On the Commissioner's petition the decision is reversed and the proceedings are remanded for computation of the taxes on the basis of allocation of expenses as made by the Commissioner. On the taxpayer's petition the decision is affirmed except as to storage expenses and brokerage fees properly accruing to the taxpayer during the fiscal year 1942; as to those, the decision is reversed and the proceedings remanded for their determination and deduction.


1. But cf. Cooper, Section 45, 4 Tax L.Rev. 131, 157-158.

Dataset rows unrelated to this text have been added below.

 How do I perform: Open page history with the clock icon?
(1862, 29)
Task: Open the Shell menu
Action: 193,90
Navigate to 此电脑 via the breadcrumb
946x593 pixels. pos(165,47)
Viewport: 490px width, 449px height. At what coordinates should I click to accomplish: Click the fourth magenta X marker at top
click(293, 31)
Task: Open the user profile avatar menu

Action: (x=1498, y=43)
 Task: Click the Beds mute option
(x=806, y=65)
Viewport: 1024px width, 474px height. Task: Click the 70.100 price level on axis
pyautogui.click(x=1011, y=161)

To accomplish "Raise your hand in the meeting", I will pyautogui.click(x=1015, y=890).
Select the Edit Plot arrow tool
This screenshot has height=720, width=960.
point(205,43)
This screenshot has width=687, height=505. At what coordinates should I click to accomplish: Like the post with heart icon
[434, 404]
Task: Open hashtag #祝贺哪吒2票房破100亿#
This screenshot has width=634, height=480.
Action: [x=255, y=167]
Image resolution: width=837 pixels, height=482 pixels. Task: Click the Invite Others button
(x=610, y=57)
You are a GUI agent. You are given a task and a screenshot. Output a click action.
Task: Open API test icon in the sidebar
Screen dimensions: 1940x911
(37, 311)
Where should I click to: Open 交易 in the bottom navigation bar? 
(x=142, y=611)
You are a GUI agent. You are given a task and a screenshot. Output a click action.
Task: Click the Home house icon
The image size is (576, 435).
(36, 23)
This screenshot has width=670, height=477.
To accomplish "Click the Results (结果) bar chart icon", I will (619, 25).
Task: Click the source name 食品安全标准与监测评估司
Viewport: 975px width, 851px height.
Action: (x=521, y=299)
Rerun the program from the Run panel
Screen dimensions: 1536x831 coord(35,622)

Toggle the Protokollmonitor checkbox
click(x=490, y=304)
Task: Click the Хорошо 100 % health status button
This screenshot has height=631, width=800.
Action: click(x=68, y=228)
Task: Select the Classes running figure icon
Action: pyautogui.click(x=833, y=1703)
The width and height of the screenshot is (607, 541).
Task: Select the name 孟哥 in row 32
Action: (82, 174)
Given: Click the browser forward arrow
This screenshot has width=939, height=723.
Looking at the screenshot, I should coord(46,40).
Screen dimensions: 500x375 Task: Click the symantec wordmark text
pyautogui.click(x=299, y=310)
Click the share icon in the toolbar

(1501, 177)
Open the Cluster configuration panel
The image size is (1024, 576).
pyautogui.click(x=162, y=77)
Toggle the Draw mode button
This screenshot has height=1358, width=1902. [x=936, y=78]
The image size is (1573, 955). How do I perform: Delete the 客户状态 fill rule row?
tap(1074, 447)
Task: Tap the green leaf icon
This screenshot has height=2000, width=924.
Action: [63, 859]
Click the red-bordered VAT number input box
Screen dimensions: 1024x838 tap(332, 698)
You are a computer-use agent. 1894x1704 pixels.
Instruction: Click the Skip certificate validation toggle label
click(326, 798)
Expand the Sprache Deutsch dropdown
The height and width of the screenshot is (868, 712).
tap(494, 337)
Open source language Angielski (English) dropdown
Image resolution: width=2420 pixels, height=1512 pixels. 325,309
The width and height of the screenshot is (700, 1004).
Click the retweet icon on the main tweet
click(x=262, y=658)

2. The history of Section 45 is set out in National Securities Corp. v. C. I. R., 3 Cir., 137 F.2d 600, certiorari denied 320 U.S. 794, 64 S.Ct. 262, 88 L.Ed. 479; Asiatic Petroleum Co. v. C. I. R., 2 Cir., 79 F.2d 234, certiorari denied 296 U.S. 645, 56 S.Ct. 248, 80 L.Ed. 459.

3. It was even taxpayer's practice to accrue income from sugar produced but not sold during the fiscal year of production in accordance with market prices. However, in 1942 the entire crop was disposed of prior to June 30.

4. A member of petitioner's accounting department testified as follows:

"Q. Now, wasn't the amount that you received dependent somewhat on the polarization of the sugar? A. Well, the polarization doesn't make — doesn't amount to much.

"Q. It was dependent upon that was it not? A. Yes. You may not be sure.

"Q. In other words, your sugar hadn't polarized 96 degrees? A. That is right.

"Q. If it varied from that, adjustment had to be made in the price? A. That is correct.

"Q. Was the broker's commission fixed on the final price as adjusted? A. That is right."

5. 1 Montgomery's Federal Taxes, Corporations & Partnerships, 1951-1952, 535-536.